The emergency and referral resources listed above are available to individuals located in the United States and are not operated by the National Institute on Drug Abuse (NIDA). NIDA is a biomedical research organization and does not provide personalized medical advice, treatment, counseling, or legal consultation. Information provided by NIDA is not a substitute for professional medical care or legal consultation. If an initial drug screen is positive, a second round of more precise confirmatory testing is done to confirm or rule out that positive result. Drug testing is different than “drug checking,” which helps people who use drugs determine which chemicals are found in the substance they intend to take. I would tell general practitioners that they can phone a friend and make use of their consultants.
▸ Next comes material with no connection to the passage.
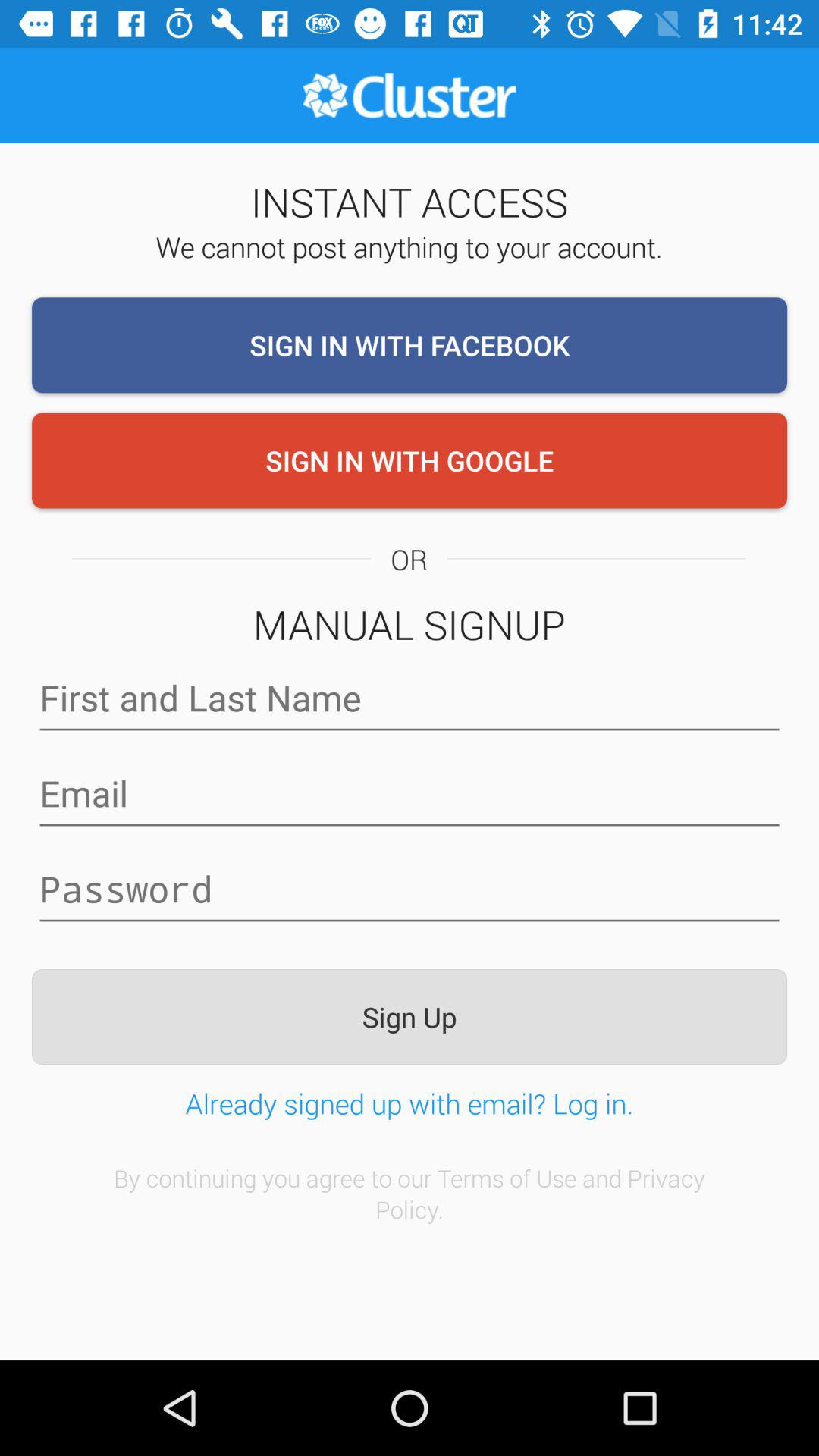
enter your full name (409, 698)
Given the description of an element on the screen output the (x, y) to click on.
  1. Meth can still be detected in the body hours or even months after the last use, depending on the method of testing.
  2. Typically, the detection interval in urine for amphetamine-type stimulants is 3 to 5 days after last administration.
  3. Interestingly, in an internal report by Raynor and Carmody 40 a sampling train was developed to analyze methamphetamine from contaminated properties.
  4. NIDA is a biomedical research organization and does not provide personal medical advice, legal consultation, or medical review services to the public.

This study showed that secondhand exposure to marijuana could show up on a drug test.1 The study’s goal was to understand the health effects that passive exposure had on non-smokers. When referring to the Canadian model, urine tests will result in a positive for marijuana metabolites when the urine screen is equal to or higher than 50ng/ml, and oral fluid testing looks for THC at 4ng/ml or higher on the initial screen. While these levels may seem low to the layperson, they are sufficiently high to avoid a positive result due to second-hand smoke. Preliminary work by McKenzie et al. 42 determined that SPME could be used as an air sampling method. For this, the authors performed passive and dynamic SPME sampling in a custom-made glass chamber coupled to a methamphetamine vapor generation unit comprising a mass flow controller, a vaporization unit, and a syringe pump.

The drug tests, more specifically, are designed to have cut off levels high enough to remove the possibility of the drug test being positive due to second hand exposure. In other words, the cut off levels of any test would have to be very low in order to catch second hand exposure, like eating poppy seeds, or being around weed smokers without smoking anything yourself. Clothing was contaminated with aerosolized street-manufactured methamphetamine then sample swatches were liquid extracted and analysed by LC-MS. Mean pre-wash methamphetamine concentrations were 205 μg/100 cm2 and 120 μg/100 cm2 for loose-weave cotton and tighter-weave denim, respectively. Nomex® coveralls had a concentration range of 160 to 570 μg/100 cm2 while polyester/cotton overalls had a range of 83 to 880 μg/100 cm2 of drug. These findings showed that further comparison on sorption between differing materials is needed, as methamphetamine concentrations on fabrics can vary.

Interestingly, Serrano et al. 15 found that washing clothing with commercial detergent and a household washing machine effectively removed greater than 90% of methamphetamine, comparable to findings stated by Al-Dirbashi et al. 44. This could mean that methamphetamine is not irreversible bound to fabric fibers, thus, the drug could re-emit. Exposure to contaminated clothing and textiles can be a source of third-hand exposure, so it is beneficial to understand the transfer and emission of methamphetamine to textiles. Typically, solvent extraction or SPME followed by GC-MS or LC-MS analysis is used for compound analysis on fabrics, though there are no universally recommended guidelines for extracting methamphetamine from textile materials. A recent study by Russell et al. 77 examined contamination levels on building surfaces after simulated smoking events of in-house-produced methamphetamine hydrochloride. Surface values of 0.25 to 2.96 µg/cm2 were obtained after simulated smoking of 0.2 g methamphetamine, with varying concentrations obtained from the different materials surface wipe sampled.